This time, I have to recommend another blog that brings up a wide variety of topics and has made me think thoroughly about many of them ever since I got aware of it. About half a year ago, a friend of mine brought my attention to Wait But Why, saying something to the effect of “that’s gonna be your kind of thing” – and he was quite right…
Tim Urban is the main writer of the texts on WBW, and he brings several properties with him that make his texts click with me:
- he’s a fine writer (in the sense of producing easily readable texts; certainly much more easily readable than mine)
- he’s curious on various topics
- he can be mesmerized by ideas and concepts to the point that he can transfer his own fascination to his readers
- he can be hilarious, both in his texts and his self-drawn figures
On top of that, he is a horrible procrastinator; a property that he has been writing and talking about quite often. He seems to have accepted that trait of his, and he acknowledges it openly.
There are, of course, some posts that caught me more than others did. For instance, the series on Elon Musk (“the world’s raddest man”) was really interesting, as I knew almost nothing about this man and his projects – in particular, I had no idea that both SpaceX and Tesla were companies of his. On WBW these projects are considered to be the hottest spots in town, and they are described in much detail. Expect to bring some time when you wish to read those. But don’t expect a fully neutral description – Tim Urban says himself that he is some sort of fan of Musk in general and Tesla in particular. The texts are biased towards these projects and to why they are deeply necessary. Personally, I tend to agree, especially since it is important to have someone rich and interested in the world such as Musk who brings attention to certain problems and drive into their solution. In the post, the reader can learn not only about what Tesla and SpaceX do, but why it is actually important: there’s a lot on the finiteness of fossil energy, where energy comes from and where it goes, and so forth. Highly interesting, even if you might start at a slightly higher level of knowledge at the beginning – the post will catch you.
Other posts may shift your perception of the world, or of history.
For example, the post on artificial intelligence is both exciting and scary about the prospects of humanity; same holds for the post on the Fermi Paradox (“Where is everybody?”) – it made me think really deep about where humanity stands and where it goes.
The post on sound gave me thrills, when I read that “our brains send information to other brains through complex patterns of air pressure waves. Have you ever stopped and thought about how incredible that is?” – Well, no, I haven’t. It is incredible indeed.

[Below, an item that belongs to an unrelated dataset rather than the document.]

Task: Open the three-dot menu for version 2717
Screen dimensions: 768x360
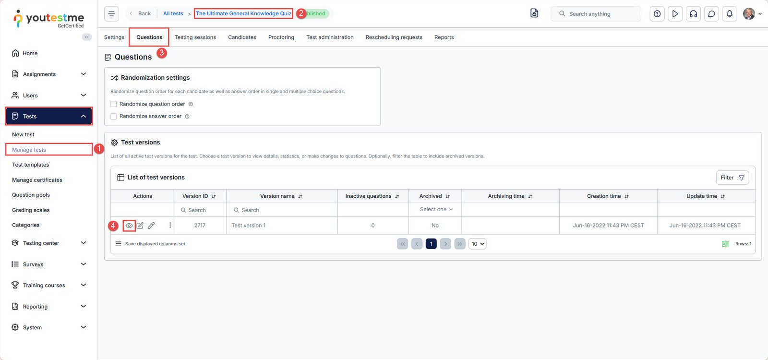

Similarly thrilling is the post on numbers – up to Graham’s Number (one of the largest numbers used in a serious mathematical argument). In some way, numbers don’t scare me, being a mathematician: I am well aware of the concept that there are infinitely many numbers after any given number. But the twist was: considering how unfathomable numbers can get – I don’t want to live forever, I do want to die at some point; even though death comes way too early (thinking of the “tail end“-post), living forever would be really scary.
The posts on the American presidents, however, is not scary at all – but it is highly funny and insightful. Quite the same holds for the post on “horizontal history“, giving a wholly new perspective of what happened somewhere in the world at the same time (which is not totally new to me – I own a “Kulturfahrplan” which is a bit more thorough than WBW, but lacks some small highlights :-)).
I couldn’t even start to agree on the post on cryonics – it doesn’t catch me content-wise (which holds, of course, for several other posts, for that matter). But I learned many things nontheless.
I have to mention the stick figures briefly – they are put into the posts and certain places to underline the text and to produce some comic relief. So simple and so effective… I, personally, know my limits and therefore omit any drawings that might or might not happen while I think about new posts…
And what totally makes my day, that’s how WBW can create memes and “mind-shortcuts”, not just the stick figures but also the metaphores like the “instant gratification monkey” in the procrastination post, for instance.